――13時
「ワンちゃん……まだ起きないのかしら」
部屋に戻り、昼食を済ませたアンジェリカはカゴの中で眠っている銀色の子犬の身体をそっと撫でていた。
「そうですね。こんなに小さいのだから、ひょっとするとまだ赤ちゃん犬なのかもしれません。それで良く眠っているのではないでしょうか?」
「そうなのかしら……ふわぁぁ……」
ヘレナの言葉に返事をしながら、アンジェリカは欠伸をした。
「あらあら、アンジェリカ様もお食事が終わって眠くなられたのではありませんか?」
「うん……眠くなってきちゃった……」
アンジェリカはゴシゴシと目をこする。
「朝から色々ありましたからね。ベッドでお昼寝をなさってください。
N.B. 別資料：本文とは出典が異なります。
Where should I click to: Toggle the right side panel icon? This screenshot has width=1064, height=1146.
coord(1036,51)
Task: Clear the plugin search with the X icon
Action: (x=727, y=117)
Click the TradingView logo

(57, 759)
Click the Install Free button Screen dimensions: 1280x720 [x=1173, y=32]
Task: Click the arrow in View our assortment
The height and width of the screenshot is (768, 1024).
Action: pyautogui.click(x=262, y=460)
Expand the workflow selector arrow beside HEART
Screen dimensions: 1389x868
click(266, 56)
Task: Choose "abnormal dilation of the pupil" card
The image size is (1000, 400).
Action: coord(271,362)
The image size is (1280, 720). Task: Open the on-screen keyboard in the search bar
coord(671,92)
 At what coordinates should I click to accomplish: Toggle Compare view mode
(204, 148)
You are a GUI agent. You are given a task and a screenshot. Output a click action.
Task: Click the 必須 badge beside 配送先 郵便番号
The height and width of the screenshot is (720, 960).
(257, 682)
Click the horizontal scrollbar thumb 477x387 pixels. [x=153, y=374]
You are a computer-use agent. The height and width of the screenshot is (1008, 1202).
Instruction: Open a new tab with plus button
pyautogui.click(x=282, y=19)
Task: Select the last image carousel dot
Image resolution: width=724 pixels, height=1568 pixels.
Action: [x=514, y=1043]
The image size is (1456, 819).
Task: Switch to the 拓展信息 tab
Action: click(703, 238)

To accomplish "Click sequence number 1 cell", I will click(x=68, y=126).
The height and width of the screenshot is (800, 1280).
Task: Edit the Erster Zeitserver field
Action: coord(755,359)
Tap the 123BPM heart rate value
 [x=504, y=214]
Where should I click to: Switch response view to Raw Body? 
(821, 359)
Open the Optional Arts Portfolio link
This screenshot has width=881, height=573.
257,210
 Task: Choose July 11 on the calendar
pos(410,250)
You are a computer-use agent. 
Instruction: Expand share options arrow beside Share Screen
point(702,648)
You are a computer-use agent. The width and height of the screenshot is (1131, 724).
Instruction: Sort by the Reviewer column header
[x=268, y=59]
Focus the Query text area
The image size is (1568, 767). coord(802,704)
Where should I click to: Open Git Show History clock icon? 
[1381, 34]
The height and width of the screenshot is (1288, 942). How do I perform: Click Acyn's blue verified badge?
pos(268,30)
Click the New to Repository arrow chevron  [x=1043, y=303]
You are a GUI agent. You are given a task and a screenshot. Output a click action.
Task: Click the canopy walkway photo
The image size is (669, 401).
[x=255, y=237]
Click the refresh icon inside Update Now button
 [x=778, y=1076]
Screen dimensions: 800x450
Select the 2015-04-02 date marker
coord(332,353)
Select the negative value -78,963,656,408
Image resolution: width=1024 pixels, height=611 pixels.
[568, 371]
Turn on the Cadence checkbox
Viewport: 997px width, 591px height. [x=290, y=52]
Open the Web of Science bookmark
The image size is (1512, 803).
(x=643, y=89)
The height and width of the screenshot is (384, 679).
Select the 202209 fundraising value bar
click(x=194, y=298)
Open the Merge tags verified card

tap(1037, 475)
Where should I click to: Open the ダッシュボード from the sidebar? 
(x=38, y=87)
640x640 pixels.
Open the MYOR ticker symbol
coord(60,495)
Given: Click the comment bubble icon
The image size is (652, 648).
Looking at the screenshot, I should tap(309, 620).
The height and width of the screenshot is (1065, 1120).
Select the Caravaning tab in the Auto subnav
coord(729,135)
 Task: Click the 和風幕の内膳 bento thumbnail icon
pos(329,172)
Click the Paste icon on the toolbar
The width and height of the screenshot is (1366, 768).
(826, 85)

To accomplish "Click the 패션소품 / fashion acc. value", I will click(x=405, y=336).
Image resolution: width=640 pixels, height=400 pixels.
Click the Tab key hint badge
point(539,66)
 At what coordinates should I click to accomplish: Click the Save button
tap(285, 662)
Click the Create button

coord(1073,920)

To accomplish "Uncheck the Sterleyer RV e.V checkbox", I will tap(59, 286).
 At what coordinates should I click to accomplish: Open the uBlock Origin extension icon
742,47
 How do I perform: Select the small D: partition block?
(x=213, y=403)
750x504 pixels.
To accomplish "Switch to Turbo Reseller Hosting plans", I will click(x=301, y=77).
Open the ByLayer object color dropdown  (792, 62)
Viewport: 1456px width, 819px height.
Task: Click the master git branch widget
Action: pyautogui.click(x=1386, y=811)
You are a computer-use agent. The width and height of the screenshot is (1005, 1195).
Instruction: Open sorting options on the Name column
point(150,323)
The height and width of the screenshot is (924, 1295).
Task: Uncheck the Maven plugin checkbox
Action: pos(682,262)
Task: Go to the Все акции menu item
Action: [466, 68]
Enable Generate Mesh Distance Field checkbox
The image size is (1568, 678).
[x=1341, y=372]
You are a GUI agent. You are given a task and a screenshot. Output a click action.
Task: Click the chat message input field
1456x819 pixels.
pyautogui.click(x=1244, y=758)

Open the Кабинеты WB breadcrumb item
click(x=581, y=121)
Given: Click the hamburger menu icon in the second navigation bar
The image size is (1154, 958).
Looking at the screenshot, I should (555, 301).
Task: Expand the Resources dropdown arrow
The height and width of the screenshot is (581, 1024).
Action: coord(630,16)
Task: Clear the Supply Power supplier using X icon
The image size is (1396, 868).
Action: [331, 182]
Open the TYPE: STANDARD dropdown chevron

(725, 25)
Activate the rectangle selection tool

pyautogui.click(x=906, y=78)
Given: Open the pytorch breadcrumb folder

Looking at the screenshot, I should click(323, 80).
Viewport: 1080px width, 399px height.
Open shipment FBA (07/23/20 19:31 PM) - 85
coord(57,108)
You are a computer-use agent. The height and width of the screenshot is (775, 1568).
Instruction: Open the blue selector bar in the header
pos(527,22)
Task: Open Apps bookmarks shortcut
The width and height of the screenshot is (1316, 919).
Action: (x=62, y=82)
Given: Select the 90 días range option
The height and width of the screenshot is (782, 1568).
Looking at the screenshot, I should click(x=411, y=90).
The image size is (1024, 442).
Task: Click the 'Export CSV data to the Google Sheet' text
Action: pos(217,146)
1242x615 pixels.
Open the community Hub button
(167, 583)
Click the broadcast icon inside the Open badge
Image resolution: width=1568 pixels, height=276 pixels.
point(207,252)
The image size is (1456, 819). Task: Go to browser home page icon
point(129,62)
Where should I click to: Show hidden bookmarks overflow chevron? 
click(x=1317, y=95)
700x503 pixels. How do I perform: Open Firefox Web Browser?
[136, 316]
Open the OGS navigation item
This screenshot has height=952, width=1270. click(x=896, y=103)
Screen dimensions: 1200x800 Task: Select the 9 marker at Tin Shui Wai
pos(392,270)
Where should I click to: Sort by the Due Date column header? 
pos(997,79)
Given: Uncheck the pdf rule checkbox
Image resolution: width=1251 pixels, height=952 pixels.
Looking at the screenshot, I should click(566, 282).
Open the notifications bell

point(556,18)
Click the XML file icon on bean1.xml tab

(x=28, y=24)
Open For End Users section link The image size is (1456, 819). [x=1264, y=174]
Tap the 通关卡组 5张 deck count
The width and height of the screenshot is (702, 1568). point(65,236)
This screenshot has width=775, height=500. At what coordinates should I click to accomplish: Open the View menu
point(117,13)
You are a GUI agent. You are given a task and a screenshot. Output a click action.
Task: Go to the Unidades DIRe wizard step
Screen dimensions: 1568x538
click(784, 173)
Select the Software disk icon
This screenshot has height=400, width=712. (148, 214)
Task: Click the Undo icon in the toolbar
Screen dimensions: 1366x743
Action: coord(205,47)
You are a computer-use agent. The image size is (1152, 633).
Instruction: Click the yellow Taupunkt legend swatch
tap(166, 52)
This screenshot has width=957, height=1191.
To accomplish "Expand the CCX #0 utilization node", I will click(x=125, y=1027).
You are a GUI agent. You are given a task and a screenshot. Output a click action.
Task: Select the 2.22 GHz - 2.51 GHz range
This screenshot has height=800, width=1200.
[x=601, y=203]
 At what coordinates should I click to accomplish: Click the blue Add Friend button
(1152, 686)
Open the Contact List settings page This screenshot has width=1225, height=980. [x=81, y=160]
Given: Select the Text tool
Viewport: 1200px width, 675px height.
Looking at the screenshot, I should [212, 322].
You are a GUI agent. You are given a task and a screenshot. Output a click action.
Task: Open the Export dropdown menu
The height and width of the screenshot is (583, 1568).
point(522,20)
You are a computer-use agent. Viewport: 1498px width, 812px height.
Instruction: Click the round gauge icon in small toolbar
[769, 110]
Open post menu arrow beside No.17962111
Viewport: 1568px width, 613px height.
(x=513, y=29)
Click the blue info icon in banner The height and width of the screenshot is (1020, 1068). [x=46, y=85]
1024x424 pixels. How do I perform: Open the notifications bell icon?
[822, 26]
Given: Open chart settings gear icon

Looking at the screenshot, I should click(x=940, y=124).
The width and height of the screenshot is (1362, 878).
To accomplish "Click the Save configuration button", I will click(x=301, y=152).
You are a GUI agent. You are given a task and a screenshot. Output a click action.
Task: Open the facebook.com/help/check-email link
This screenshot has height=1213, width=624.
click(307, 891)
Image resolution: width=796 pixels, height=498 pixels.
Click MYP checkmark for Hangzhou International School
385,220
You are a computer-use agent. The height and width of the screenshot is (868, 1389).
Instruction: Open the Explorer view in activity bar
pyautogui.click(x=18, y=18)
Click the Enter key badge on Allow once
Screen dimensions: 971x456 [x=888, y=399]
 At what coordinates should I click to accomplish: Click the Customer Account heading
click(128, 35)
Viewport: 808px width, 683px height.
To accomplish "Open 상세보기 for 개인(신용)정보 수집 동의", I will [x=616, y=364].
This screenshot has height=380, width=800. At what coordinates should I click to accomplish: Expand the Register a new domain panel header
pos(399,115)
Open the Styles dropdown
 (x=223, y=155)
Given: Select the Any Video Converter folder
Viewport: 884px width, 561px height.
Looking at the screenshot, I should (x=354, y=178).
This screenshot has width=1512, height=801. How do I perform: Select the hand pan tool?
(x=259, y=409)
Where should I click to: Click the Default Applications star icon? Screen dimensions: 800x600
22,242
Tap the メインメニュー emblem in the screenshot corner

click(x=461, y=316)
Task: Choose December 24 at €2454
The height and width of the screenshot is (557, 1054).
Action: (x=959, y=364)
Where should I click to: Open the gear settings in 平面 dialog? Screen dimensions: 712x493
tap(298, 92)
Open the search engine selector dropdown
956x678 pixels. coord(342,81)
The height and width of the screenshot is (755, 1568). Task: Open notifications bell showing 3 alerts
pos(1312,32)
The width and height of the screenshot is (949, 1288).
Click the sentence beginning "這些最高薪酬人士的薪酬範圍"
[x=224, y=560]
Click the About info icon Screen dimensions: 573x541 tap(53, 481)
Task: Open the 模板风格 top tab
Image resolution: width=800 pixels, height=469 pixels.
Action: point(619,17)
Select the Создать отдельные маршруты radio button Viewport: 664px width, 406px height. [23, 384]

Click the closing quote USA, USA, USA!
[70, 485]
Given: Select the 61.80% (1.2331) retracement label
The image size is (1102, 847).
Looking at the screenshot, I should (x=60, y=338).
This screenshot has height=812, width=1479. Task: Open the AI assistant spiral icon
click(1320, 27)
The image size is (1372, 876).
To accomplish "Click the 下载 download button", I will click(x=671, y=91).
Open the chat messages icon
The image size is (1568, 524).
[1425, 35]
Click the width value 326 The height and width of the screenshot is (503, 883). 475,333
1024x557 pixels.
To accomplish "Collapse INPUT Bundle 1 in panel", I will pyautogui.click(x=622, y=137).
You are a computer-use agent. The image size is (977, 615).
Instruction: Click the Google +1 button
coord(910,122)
それでは、着替えをいたしましょうか?」
「うん……そうする」
早速ヘレナはアンジェリカをお昼寝用のゆったりした服に着替えさせると、ベッドへ連れて行った。
「さ、どうぞお休みください」
「うん、あのね……ヘレナ」
アンジェリカはベッド潜り込むと、眠そうな目でヘレナに話しかけた。
「はい、何でしょうか」
「あのワンちゃん……お父様に見つからないようにしておいてね?」
「ええ、勿論分かっております。お任せ下さい」
優しく返事をするヘレナ。
「目が覚めたら……ワンちゃんの名前、考えなくちゃ……」
それだけ言うと、アンジェリカは目を閉じる。
「アンジェリカ様、ゆっくりお休みください……」
ヘレナの優しい声を聞きながら、アンジェリカは眠りに就いた――
****
アンジェリカは夢を見ていた。
それは父親のチャールズが、子犬を連れ去る夢だった。
『私に黙って犬を飼うなど、何ということだ! こんな生き物など捨ててやる!』
『お父様! お願い! ワンちゃんを捨てないで! 私、もっといい子になるから連れて行かないで!』
アンジェリカは夢の中で必死に父親に詫び――
「…クゥ~ン……クゥ~ン……」
耳元で犬の鳴き声が聞こえて、アンジェリカは目を覚ました。
「あ……」
ふと枕元を見ると、銀色の子犬が心配そうにアンジェリカを見つめている。
「ワンちゃん……」
すると子犬は尻尾を振って、まるで猫のようにアンジェリカの頬にすり寄ってきた。
「フフ……ありがとう、心配してくれていたの?」
ムクリとベッドから起き上がると、アンジェリカは銀色の子犬を抱き上げて語りかけた。
「私ね、さっき怖い夢を見たの。お父様はとても厳しい人でね、私は駄目な子だからいつも怒られているの。それで、夢の中でワンちゃんを取り上げられちゃったんだけど……」
そしてアンジェリカは子犬の背中を撫でた。右後ろ脚は包帯が巻かれている。
「でも、夢で良かった。ワンちゃんの怪我が治るまでは、私がお世話するからね?」
すると子犬はますます嬉しそうに尻尾を振る。
「嬉しいの? 私も嬉しいわ。……早速ワンちゃんに名前をつけてあげなくちゃ……何がいいかしら?」
アンジェリカは子犬をじっと見つめ……。